Async memory DPI #976

CircuitCoder · 2025-02-18T17:12:45Z

No description provided.

Avimitin

Symlinks seems to be accidentally added, please remove them.

CircuitCoder · 2025-02-21T08:21:39Z

Symlinks seems to be accidentally added, please remove them.

Should be fixed, thanks

sequencer

I didn't take a deep dive into the emulator codes, leave it to @FanShupei.
need to take care of my some nitpicks:

It made me nervous of unify the DPI calls from different channels with one DPI call, please make sure the channel ID can be simply extendable(we may add more indexed/stride AXI ports in the future)

Some thing we need to take into another consideration(maybe in the future PR):

address region should be explicit configured, with a configuration file or with statically hardcode are both OK, SW engineers need --help to get the address region.
How does the dramsim affect our verification flow? We are using printf trace-based verification, maybe we should be able to swap the RTL with sail model in the future?
The performance is affected, we still wanna evaluate the theoretical performance with 0-latency like what we originally did, and we can evaluate the penalty of memory latency for uarch tuning.

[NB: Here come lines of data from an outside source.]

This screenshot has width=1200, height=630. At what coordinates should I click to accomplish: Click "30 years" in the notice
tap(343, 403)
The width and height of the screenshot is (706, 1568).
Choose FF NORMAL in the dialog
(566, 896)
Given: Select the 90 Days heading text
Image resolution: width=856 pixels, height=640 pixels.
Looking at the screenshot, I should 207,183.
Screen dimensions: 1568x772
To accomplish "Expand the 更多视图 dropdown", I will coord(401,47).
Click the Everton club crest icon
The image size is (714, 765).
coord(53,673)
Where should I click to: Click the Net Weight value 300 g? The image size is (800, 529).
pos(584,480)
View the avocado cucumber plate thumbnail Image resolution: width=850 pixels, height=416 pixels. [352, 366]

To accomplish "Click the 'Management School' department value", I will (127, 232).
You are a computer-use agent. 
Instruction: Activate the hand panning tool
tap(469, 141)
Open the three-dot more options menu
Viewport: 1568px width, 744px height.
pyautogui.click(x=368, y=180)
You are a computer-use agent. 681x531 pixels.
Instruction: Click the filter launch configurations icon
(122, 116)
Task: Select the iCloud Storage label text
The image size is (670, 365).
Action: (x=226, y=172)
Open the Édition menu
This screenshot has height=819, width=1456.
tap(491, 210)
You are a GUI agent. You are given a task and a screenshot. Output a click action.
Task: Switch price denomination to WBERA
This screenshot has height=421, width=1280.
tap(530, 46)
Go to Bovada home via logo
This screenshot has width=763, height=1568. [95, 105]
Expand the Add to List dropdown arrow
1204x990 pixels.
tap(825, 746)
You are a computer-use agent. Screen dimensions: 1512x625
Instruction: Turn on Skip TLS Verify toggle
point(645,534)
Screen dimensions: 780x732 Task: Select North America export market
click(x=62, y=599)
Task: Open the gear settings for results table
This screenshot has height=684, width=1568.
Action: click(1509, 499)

sequencer · 2025-02-26T21:18:57Z

difftest/dpi_t1rocketemu/src/dpi.rs

@@ -374,11 +277,20 @@ unsafe extern "C" fn t1_cosim_init(

  let scope = SvScope::get_current().expect("failed to get scope in t1_cosim_init");

+  use std::io::Write;
+  let ds3_cfg = include_bytes!("dramsim3-config.ini");


pass string from SV plusargs.

cc @FanShupei

Done in 225ade2

difftest/dpi_t1rocketemu/src/dpi.rs

sequencer · 2025-02-26T21:20:33Z

difftest/dpi_t1rocketemu/src/dramsim3-config.ini

@@ -0,0 +1,68 @@
+# DDR4_8Gb_x8_3200 from DRAMsim3 upstream


How about placing this file in a better place, it should be a configuration. cc @Avimitin

The planned argument for setting DRAMsim3 settings has three values:

+dramsim3_cfg = yes: using the embedded setting, which is this one

+dramsim3_cfg = no: disable DRAMsim3, use trivial memory latency model

+dramsim3_cfg = : Use an external DRAMsim3 setting.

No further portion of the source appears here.